Wpis z mikrobloga

Moja mama jest mocno into twitter od kilku ładnych lat, dowiedziałem się ostatnio, że:

- wojny nie ma, bo gdyby była to Rosja by odcięła gaz Ukrainie
- wojny nie ma, bo Ukraina dozbrajała Rosje
- wojny nie ma, bo inaczej rządzący innych krajów, by nie jechali na Ukrainę
- wojny nie ma, bo zdjęcia z bombardowań są spreparowane
- wojny nie ma, bo pogranicznicy z Wyspy Węża żyją, a mówili, że nie żyją
- Izrael przygotowuje sobie ziemie i wysiedla Ukraińców do Polski
- lepiej się nie pchać w konflikt, bo nas Ruscy zaatakują
- żeby się jeszcze nie okazało, że to Putin jest "tym dobrym"
- Putin opiera się NWO i stąd wojna
- Orban to chociaż dba o swój kraj i nie miesza się w wojnę
- jak Rosja nas zaatakuje, to nikt nam nie pomoże, a my pomagamy Ukrainie
- Zeleński napuszcza swoich żołnierzy na ludność cywilną Ukrainy, żeby NATO weszło w konflikt
- wprowadzanie sankcji na Rosję to głupota
- PESEL wystarczy, żeby stać się "pełnoprawnym obywatelem", tylko czekać na partię ukraińską
- nieskończone wspominanie rzezi wołyńskiej
- nie ma czegoś takiego jak ruskie trolle

To taka skondensowana ilość teorii, nie przeszkadza jej, że niektóre wzajemnie się wykluczają, czy są po prostu bez sensu.
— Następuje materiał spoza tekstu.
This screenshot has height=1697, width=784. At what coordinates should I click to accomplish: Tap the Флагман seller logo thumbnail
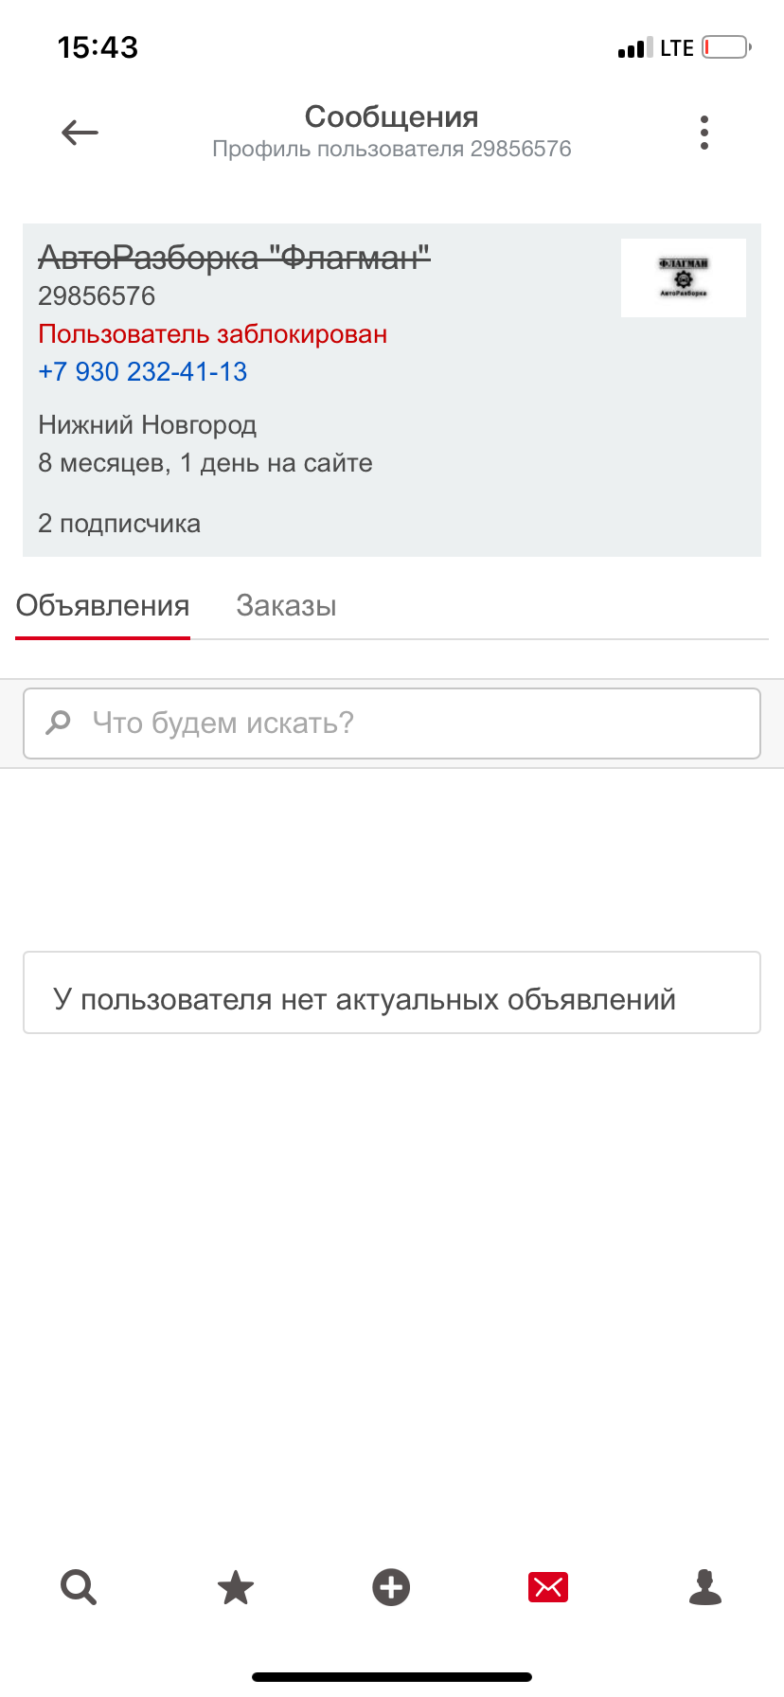683,277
Próbowałem dyskutować, informować, ale niestety nic do niej nie dociera, prawdopodobnie przespałem moment, w którym można było ją z tego wyciągnąć. ( ͡° ʖ̯ ͡°)

#wojna #ukraina #rosja
  • 62
@primaverion współczuję, ale to nie tragedia, jest szansa że kiedyś mama dostanie oświecenia i zweryfikuje poglądy (znam takie przypadki) ;)
Gorsi są ludzie w wieku 30-40, wychowani w świecie z ekspresowym dostępem do informacji i wiedzy, a tymczasem wierzą w "tajne laboratoria na Ukrainie" czy "niebiańską Jerozolimę" XD takich wpisów na fejsie widziałem już setki
Wniosek jest taki że każdy jest w jakiś sposób podatny na propagandę a tych skrajnie podatnych nie da się "uratować", łykną wszystko jak pelikan i trzeba z tym żyć.

U mnie teściowa wszystko łyka, teść w jakimś stopniu ale widać że nie jest takim radykałem aż i próbuje bronić godności rozumu.
@primaverion: Mam podobny problem, bardzo mocno nasilony. Marzy mi się, żebyśmy #!$%@? w powietrze te szurowskie grupy na facebooku, to tam się wzajemnie nakręcają. Zobaczcie pod tymi filmikami "Musisz to wiedzieć" ile tam jest komentarzy i lajków. Prawdopodobnie wyszli z założenia, że muszą budować tam jak największą aktywność, żeby jak to oni mówią nie zostali uciszeni, żeby mniej osób dało sobą manipulować i żeby jedyna prawda trafiła do wszystkich...
@primaverion: moja mama za to w w drugą stronę, zaraz po wybuchy wojny poszła kasę z bankomatu wybierać, chciała zapasy kupować (m.in. materace dmuchane, żeby "w razie wojny rozłożyć je w piwnicy i tam się schować"), i w ogóle tak się nakręcała, że zaraz Ruskie do Polski wejdą, że już się szykują, że Kaczyński to specjalnie knuje z Putinem, żeby Polskę zaatakować i go prowokuje, że NATO na pewno nie zadziała
@tylkostrimi: kurcze, mam dylemat co do mitologii współczesnej. Mam wrażenie że na samym początku to był wartościowy kontent. Później pamiętam weszło to jego "śmieszkowanie strategiczne" i na fali memiarstwa strzelił kilka postów gdzie on sam palnął w kwestii szczepionek takie bzdury (tylko w drugą stronę), że głowa mała i jeszcze w nie brnął.